Вместо прямого ответа Сигизмунд Александрович неожиданно выпалил, видимо, мучительно выстраданную, заранее приготовленную фразу:

– Это вредительский самолет и построил его вредитель, – нажимал он на это страшное слово.

Такого ошеломляющего выпада никто не ждал.

В те годы подобного рода обвинения, не вдаваясь в расследование, могли стоить человеку жизни – Леваневский это превосходно знал и потому не унимался. Ворошилов зло и резко пытался было оборвать его:

– Что ты городишь?

Но тот как ни в чем не бывало рубил до конца:

– Я этому конструктору не доверяю и никогда не сяду в его самолет.

А Сталин, в общем замешательстве, будто ничего не слышал – продолжал ходить вдоль кабинета.

Туполеву стало дурно, ему пришлось оказывать помощь. Леваневский же, чуть поостыв, добавил:

– Нужен другой самолет – многомоторный. Лететь через Арктику с одним мотором слишком рискованно.

Вот это и было самым главным!

Не выброс масла смутил Леваневского в том злосчастном полете, прекратившийся, кстати, еще до разворота на обратный курс, а именно один мотор, когда самолет оказался над вольным простором Баренцева моря. А вдруг, окаянный, откажет этот, единственный? Дело в те годы вполне обычное. Пожалуй, не было летчика, в летной практике которого не случались бы отказы моторов, особенно в длительных полетах.

Даже Громов из-за отказов мотора – на этом же самолете! – два раза прибегал к вынужденным посадкам и только с третьей попытки сумел благополучно завершить свой рекордный полет. Но он летал над земной поверхностью, рядом с аэродромами и площадки для внеаэродромного приземления, в случае чего, всегда нашлись бы. Тем более все самые подходящие Громов облетал с посадками на У-2 заранее!

А тут – безбрежный океан, царство льдов. Чуть что – смерть.

Леваневский наконец успокоился. Вожди ему не перечили, промолчал и Байдуков – в такой «компании» в спор с командиром экипажа лучше не ввязываться. Но, как вспоминал он позже, ему было крайне прискорбно слушать ту разносную речь, с которой обрушился Леваневский на АНТ-25 и ее конструктора. Георгий Филиппович хорошо знал Туполева и верил ему бесконечно, любил и его машину, был в ней совершенно уверен. А что касается М-34, то в отличие от первых серий прошлого года, с которыми летал Громов, новый мотор Александра Александровича Микулина, специально готовившийся для Леваневского, был доведен до совершенства, обладал очень высоким запасом надежности и считался абсолютно безотказным.

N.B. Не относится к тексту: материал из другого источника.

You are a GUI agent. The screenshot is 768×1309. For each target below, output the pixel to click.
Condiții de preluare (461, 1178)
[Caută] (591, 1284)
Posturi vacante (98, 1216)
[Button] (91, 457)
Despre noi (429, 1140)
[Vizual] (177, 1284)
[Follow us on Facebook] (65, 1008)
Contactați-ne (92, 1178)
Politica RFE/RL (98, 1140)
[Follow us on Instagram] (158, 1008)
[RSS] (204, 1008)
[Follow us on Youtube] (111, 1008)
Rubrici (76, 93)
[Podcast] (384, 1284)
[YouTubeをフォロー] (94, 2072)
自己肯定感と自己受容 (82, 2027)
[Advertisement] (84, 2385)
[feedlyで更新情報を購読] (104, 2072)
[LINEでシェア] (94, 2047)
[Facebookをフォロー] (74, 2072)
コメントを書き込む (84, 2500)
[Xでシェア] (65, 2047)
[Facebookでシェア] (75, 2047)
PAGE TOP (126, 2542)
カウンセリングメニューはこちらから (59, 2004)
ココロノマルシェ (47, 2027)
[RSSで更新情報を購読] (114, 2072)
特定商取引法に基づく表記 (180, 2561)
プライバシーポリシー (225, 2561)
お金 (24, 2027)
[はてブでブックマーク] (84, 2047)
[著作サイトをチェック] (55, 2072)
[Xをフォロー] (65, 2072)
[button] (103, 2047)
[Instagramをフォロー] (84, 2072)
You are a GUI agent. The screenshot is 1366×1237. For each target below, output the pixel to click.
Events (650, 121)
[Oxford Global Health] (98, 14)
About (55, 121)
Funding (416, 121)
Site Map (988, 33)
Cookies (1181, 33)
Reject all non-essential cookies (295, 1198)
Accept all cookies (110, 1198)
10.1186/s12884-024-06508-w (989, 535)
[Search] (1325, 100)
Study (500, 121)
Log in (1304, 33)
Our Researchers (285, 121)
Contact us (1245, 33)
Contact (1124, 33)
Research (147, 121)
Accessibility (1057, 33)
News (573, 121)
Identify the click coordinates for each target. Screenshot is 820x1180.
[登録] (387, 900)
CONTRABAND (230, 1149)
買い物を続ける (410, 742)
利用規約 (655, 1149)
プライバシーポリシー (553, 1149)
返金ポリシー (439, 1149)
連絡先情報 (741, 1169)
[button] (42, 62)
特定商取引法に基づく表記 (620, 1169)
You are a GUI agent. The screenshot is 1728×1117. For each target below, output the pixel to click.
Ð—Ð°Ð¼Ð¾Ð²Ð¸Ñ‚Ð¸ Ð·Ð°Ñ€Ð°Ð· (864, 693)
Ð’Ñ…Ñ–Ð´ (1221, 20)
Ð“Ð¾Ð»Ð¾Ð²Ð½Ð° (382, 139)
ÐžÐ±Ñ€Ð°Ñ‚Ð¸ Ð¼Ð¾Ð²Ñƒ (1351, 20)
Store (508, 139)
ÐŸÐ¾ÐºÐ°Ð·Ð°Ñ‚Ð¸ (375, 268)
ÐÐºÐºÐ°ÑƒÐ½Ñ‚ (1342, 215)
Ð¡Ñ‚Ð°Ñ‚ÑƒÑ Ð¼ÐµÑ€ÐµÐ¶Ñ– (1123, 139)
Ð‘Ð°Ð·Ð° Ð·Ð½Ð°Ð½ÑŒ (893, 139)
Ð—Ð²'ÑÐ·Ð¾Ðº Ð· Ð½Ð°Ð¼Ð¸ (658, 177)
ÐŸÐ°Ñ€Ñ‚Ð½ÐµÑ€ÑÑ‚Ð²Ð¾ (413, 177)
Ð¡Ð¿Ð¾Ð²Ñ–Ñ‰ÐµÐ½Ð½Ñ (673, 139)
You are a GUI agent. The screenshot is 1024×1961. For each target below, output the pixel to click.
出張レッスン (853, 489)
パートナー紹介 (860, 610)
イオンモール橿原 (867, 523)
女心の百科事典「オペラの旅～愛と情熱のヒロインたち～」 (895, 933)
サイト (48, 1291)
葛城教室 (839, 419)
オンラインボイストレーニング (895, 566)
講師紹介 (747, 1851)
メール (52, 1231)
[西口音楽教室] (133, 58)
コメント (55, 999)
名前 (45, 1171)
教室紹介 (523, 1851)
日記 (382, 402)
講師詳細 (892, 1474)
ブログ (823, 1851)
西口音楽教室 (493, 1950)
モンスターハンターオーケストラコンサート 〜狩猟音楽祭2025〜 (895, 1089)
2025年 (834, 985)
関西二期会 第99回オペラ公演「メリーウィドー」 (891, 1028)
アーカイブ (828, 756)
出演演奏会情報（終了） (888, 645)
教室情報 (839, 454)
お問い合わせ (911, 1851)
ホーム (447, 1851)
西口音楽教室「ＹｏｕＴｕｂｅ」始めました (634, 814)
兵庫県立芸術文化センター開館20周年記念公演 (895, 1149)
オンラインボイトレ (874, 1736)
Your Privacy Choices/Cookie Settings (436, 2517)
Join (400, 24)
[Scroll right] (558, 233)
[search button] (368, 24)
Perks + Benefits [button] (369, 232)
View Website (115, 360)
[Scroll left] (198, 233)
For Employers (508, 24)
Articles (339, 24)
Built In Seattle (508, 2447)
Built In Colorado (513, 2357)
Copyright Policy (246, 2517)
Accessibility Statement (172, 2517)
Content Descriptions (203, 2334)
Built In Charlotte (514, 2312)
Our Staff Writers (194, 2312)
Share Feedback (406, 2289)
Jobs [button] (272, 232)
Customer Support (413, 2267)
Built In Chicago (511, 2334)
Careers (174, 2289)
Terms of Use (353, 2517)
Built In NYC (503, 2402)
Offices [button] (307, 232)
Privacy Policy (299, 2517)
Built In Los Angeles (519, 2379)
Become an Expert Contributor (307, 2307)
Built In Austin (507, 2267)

Однако же изначальный вопрос, не найдя своего разрешения, так и повис в пространстве – никто ничего предложить не мог. Что тут придумаешь?

Наступила напряженная тишина, все ждали решающего слова Сталина.

– Вот что, – наконец произнес он, обращаясь к Леваневскому, – отправляйтесь-ка с экипажем в Соединенные Штаты и посмотрите, что там можно купить для перелета через полюс.

Поразительное до неправдоподобия решение!

Можно ли было представить себе межконтинентальный перелет советского летчика на американском самолете? А нашелся бы таковой, чей престиж станет выше? Да американцы сами, прежде всего, прорвались бы к нашему берегу – отважными пилотами они не бедствовали.

Кстати, Вилли Пост, как известно, тоже собирался в путь через Арктику в Россию, и хотя его «Локхид-Электра» по расчетам едва-едва дотягивала до цели, он не стал искать другой самолет в стороне от Америки.

К несчастью, Вилли Пост при подлете к мысу Барроу, откуда намечен был старт, в густой вечерней дымке запутался в мелких ориентирах и на последних каплях горючего сел на незнакомую речку. Случайный эскимос-охотник показал ему направление на Барроу – к нему было всего 20 километров. Пост немедля взлетел, но на крутом развороте остатки бензина отхлынули от заборных трубок, моторы остановились, и самолет врезался в лагуну. В той катастрофе погибли Вилли Пост и его друг, журналист и писатель Вилли Роджерс.

Так неужели Леваневский, зная, что «Локхид-Электра» – это лучшее, что есть у американцев для дальних перелетов, станет искать у них еще какой-то самолет?

Более обидного шлепка по достоинству советской авиации представить было трудно.

Даже во время челюскинской эпопеи наша пропаганда старалась писать как можно сдержаннее об участии в спасательной операции американских самолетов, а о немецких конструкциях, на которых летели к лагерю Доронин и Галышев, вообще ни звука. И вдруг – публичный стриптиз: пускаемся по миру искать для Сигизмунда Александровича заморский летательный аппарат, поскольку нашу, отечественную, уникальную машину, не имеющую аналогов в мире, руками Леваневского распяли и предали анафеме!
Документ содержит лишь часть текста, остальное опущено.